Shooting Free Throws and Mastering Patient Safety Skills

With the National Basketball Association playoffs having just ended, I couldn’t help but be reminded about the relationship between great coaches and great educators. The best coaches through the years have been some of the best teachers and provided examples of role models for leaders in many industries. Tracy Granzyk, MS, illustrates this relationship in an excellent post, John Wooden’s Spirit Alive and Well in Telluride, about the benefits of using leadership examples outside of healthcare, such as that of legendary UCLA basketball coach John Wooden, to improve communication during the patient-provider encounter. She writes:

“If they haven’t learned it, you haven’t taught it.” This was a Woodenism oft quoted at the Resident Patient Safety Summer Camp in Telluride by special guest faculty, Paul Levy. Wooden and Levy are both coaches and teachers in their respective fields–one hospital administration and the other NCAA Men’s Basketball. With that quote, they both take responsibility to the fullest extent for successfully transferring knowledge to those they themselves are charged with educating.

It became clear to all the resident physicians attending the Telluride Patient Safety Summer Camp that as caregivers, we do indeed assume the role of educator on a daily basis. How many ways, and how many times, do we need to say the same thing to our patients so that they truly understand issues such as risks, benefits, treatment alternatives and the possibility of doing nothing? As many ways, and as many times, as it takes. For as John Wooden says, “if they haven’t learned it, we have not taught it…” our patients in a way that conveys an understanding of their diagnosis or their upcoming procedure, and how both could affect the quality of their life. The role of educator is subtext to a medical education, and few graduate medical schools prepare future doctors to teach or coach patients.

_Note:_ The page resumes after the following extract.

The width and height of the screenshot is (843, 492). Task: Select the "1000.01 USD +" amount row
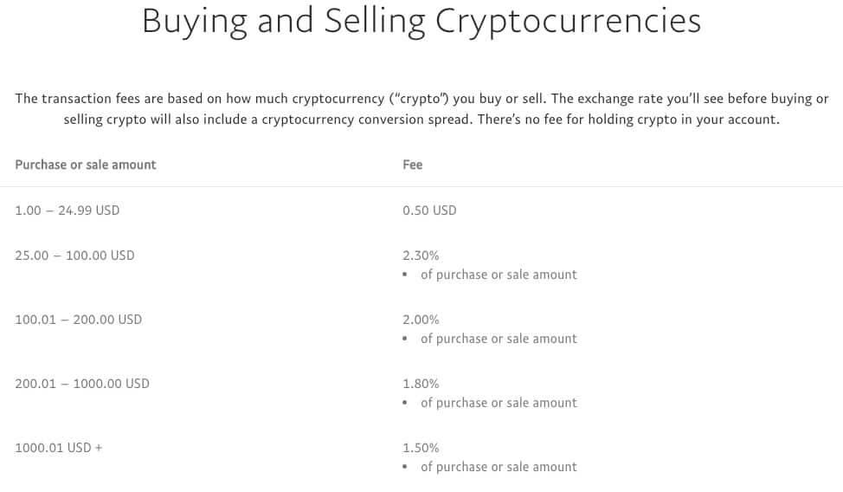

As Granzyk points out, these two very important educational themes from Telluride – communication and education– highlight the need to improve on the transfer of knowledge to our patients and family members, and identifies where holes in medical education still exist. How much time is dedicated to development of these two skills that are cornerstones of patient-centered care throughout medical education? Not enough. Looking to leadership in industries outside healthcare to fill these gaps is one way to jumpstart the transfer of knowledge in a meaningful way.

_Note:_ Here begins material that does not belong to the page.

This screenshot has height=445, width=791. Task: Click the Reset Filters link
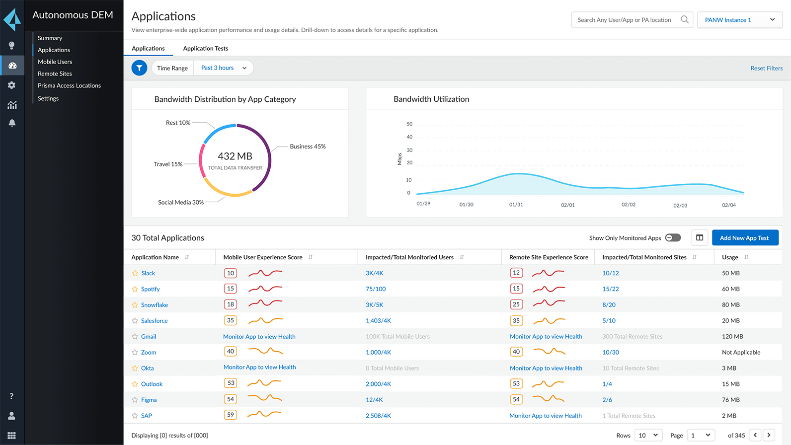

Telluride has also proven to be a fertile educational environment where the need for skill development in these areas is a top level agenda item. One excellent communication technique between caregivers that was discussed at length with residents in Telluride this year, was the “write-down, read-back” method for handoff of a patient. This technique calls for the caregiver receiving the patient to listen to the caregiver handing off the patient relate details about that patient’s care, preferably in the SBAR format. As the handoff caregiver shares important issues related to the patient’s care, the receiving caregiver writes down the important notes, and then read the notes back to the caregiver handing off the patient. This technique is powerful because writing down notes leads to better recall of the case details, and it provides a form of traceable documentation.

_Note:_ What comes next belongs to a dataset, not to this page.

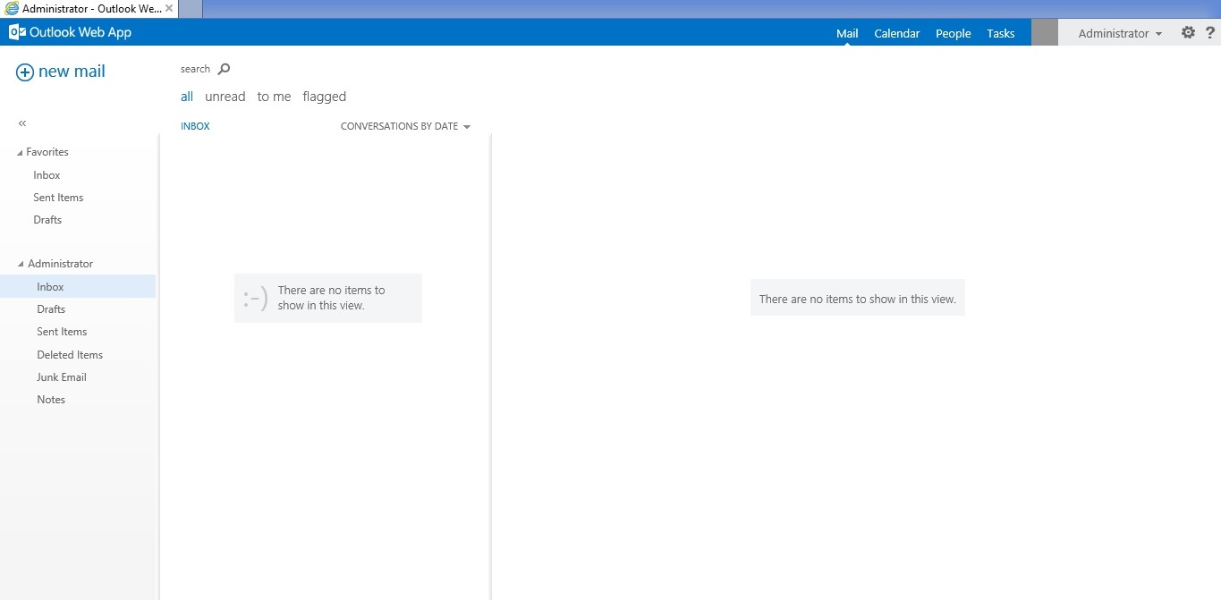1221x600 pixels.
Task: Open the People section
Action: click(952, 33)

A second excellent communication method also shared in Telluride last week, was the story of a physician asking his patient, “May I tape this conversation?” As the patient agreed, the entire meeting was then tape-recorded, with the patient thinking this to be a self-serving attempt at medical malpractice prevention. At the end of the encounter, the physician removed the tape from the recorder and handed it to the patient saying, “I know we discussed a lot of information today and you might not have completely taken it all in. Please take this tape home and listen to it. Have your family and friends listen to it too, and then let me know if you have any additional questions.” What a great example of patient-driven care—what a great example of teaching until the knowledge is imparted and can actually be used by the patient.